He hesitated and then said, “For a while. But that's all any of us do, really.” Then he grinned and said, “Harriman?”

“Yes?”

“Before you break into that trailer, you may want to dust off your ass. You forgot about the bag of flour.” He made no attempt to stifle his laughter as Frank stepped out of the vehicle. Cussing as he removed the bag, Frank was tempted to toss it in Bear's face.

Bear grinned knowingly, then relented. “Check under the metal steps for a key holder. People are idiots. Especially old men.”

So Frank caught a break. Searching under the steps, he saw a magnetic key hider. He put on a pair of gloves and pulled it loose. It contained two keys. One was clearly a post-office box key. The other unlocked the trailer. He glanced back at Bear, who flashed him a peace sign.

Bear was a clown who didn't know that no one flashed the peace sign anymore—or did know and thought he was being funny—but he wasn't an idiot. And he wasn't old, either—not really. He was a little younger than Frank's dad, in his early forties. And unlike some of the guys with twenty years in, Bear was in good shape.

Opening the trailer door let out a cloud of flies and stench, although he was almost getting used to the smell. He had heard stories of detectives putting a pan of coffee on the stove at a scene like this, heating it until its aroma masked the odor of decomp. He was the rookie here, though, and didn't dare mess with anything. He reminded himself that he was just here to take a quick look around, to make sure there were no additional victims.

Insect life and bad air aside, the inside of the trailer was beautiful, lined with curving honey-colored birch that gave it a golden glow. O'Keefe kept the place clean and neat. There was a small living room, then a kitchen, a bathroom, and the bedroom beyond. Frank steeled himself and made his way toward it.

The heat inside the trailer was punishing. He was drenched in sweat by the time he made the short walk to the back.

O'Keefe looked even worse up close and personal, but Frank had expected that.

He turned away, toward the television. It was louder here, distracting. How would he hear anyone sigh over that? He noted the volume level and channel and turned it off. He might get in trouble, but he couldn't think with it on.

In the ensuing silence, he listened for a moment, but all he heard were flies and a crackling sound. After a second, he realized the crackling sound was being made by maggots. He again managed not to let nausea get the better of him, then tried to keep his thoughts clear, detached. It was a struggle.

He glanced around the bed and peered into the bathroom and the front closet. No wounded spouses, gagged hostages, or other living individuals who might have needed his help. There was a closet in the bedroom he hadn't checked. Did he really need to do that?

“You want to work homicide?” he murmured to himself. He forced himself to do what he'd been avoiding—to go into the bedroom again and look at the victim.
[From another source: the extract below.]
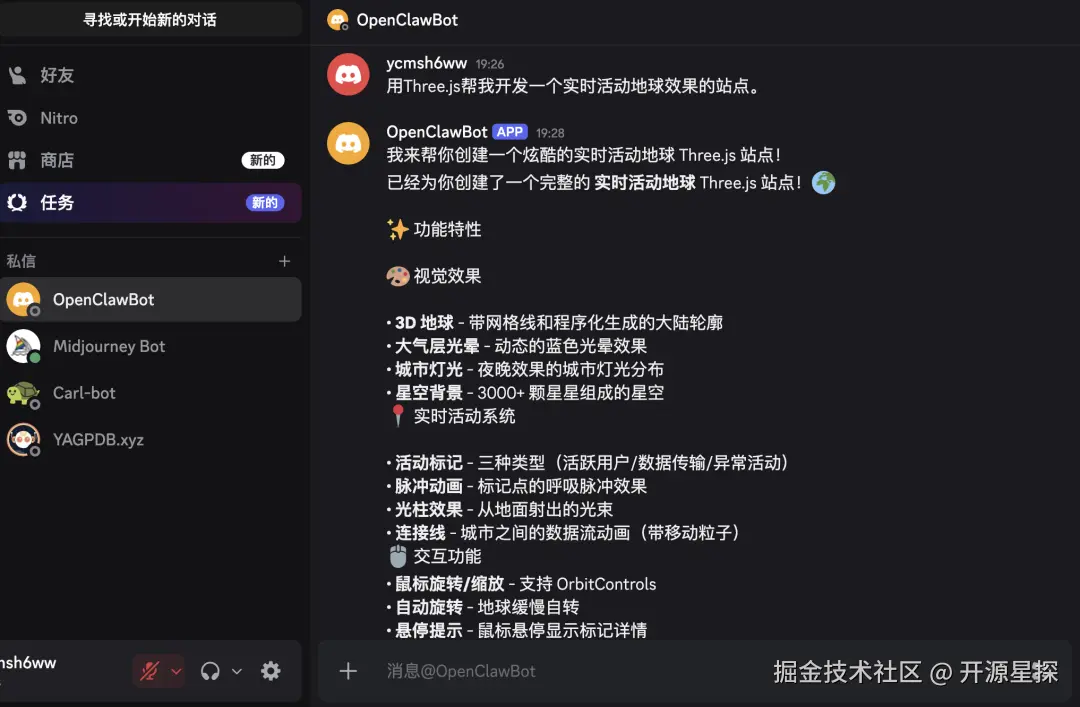Toggle microphone mute button
The height and width of the screenshot is (707, 1080).
coord(149,670)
O'Keefe's head and face were a mess, but there were two oddities he noticed having to do with O'Keefe's right arm and his left hand. His right arm rested behind his head—O'Keefe had apparently propped his head on this arm, which seemed an odd position to be in to commit suicide. It would have been a natural one for watching television, though. Why would someone who's committing suicide have the television on? It hadn't been on at a volume that would have covered a gunshot, if that was what he had intended.

There was a gun in O'Keefe's left hand. His fingers were curled around the grip.

Frank frowned.

He was distracted by a whistling sound. The wind had come up, and he could hear whistling from windows and the vent above, and, at a different pitch—somewhere to his right as he faced the bed. He looked at the wall and saw a small circle of light and damaged paneling.

It looked for all the world as if someone had fired a bullet into the trailer.

He drew in a sharp breath,
regretted it, and made another check of the trailer. Certain no one else was inside, he left, locked the door, and went around to the other side of the trailer. There was a hole, and if he looked through it, he was looking at Donnie O'Keefe's head wound.

He turned around. There was a hole in Tomcat's trailer, directly opposite the one in O'Keefe's. Around the hole, the torn metal of the siding flared out.

When he walked back around to the patrol car, Bear was standing beside it, talking to Mrs. Erkstrom, who had reemerged from her trailer. They fell silent when they saw him approach.

“Just the one,” Frank said to Bear, then turned to Mrs. Erkstrom. “Do you know Tomcat's real name?”

“No. When I tried to introduce myself, he played deaf and ignored me. So I said to myself, ‘Well, nuts to you, buddy.' Most people here are really nice and friendly. Not him. He was a jerk. You act like that, one day you're in trouble, nobody's going to help you out. Even a saint will flip you the bird, and I'm no saint.”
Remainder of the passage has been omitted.